Fig. 2.

Expression of Hydra myc1 and max genes and their protein products. (A) Northern analyses using aliquots (2.0 μg) of poly(A)⁺-selected RNAs from whole Hydra animals and Hydra myc1 or max specific cDNA probes. Each filter was stripped and rehybridized with a Hydra CAD specific cDNA probe. (B) Immunoprecipitation analysis using aliquots (5 × 10⁶ cpm) of boiled cell extracts from [³⁵S]methionine-labeled Hydra animals and a polyclonal antiserum directed against Hydra Myc1 recombinant protein (α-hy Myc1), or normal rabbit serum (NRS).
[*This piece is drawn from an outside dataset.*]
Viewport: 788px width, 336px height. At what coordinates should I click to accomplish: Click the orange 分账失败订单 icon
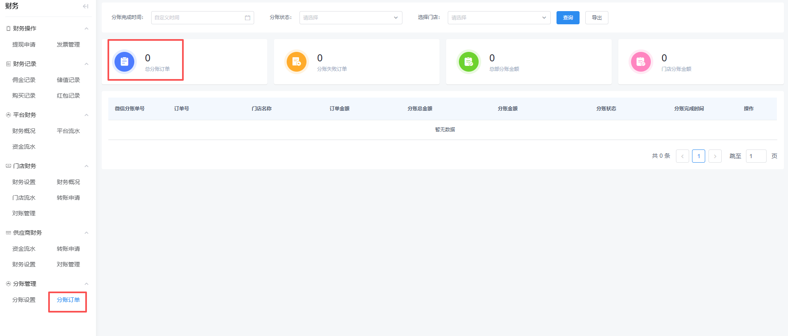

For comparison, [³⁵S]methionine-labeled Hydra Myc1 p39 and p36 proteins were also produced by in vitro translation of corresponding cDNAs cloned in Bluescript (BS) vectors and immunoprecipitated. Proteins were analyzed by SDS/PAGE (10%, wt/vol). (C) Immunoblot analysis of a 30-μg aliquot of total cell proteins from whole Hydra polyps and of in vitro translated Hydra Max using a polyclonal antiserum directed against Hydra Max recombinant protein (α-hy Max). Proteins were resolved by SDS/PAGE (12.5%, wt/vol).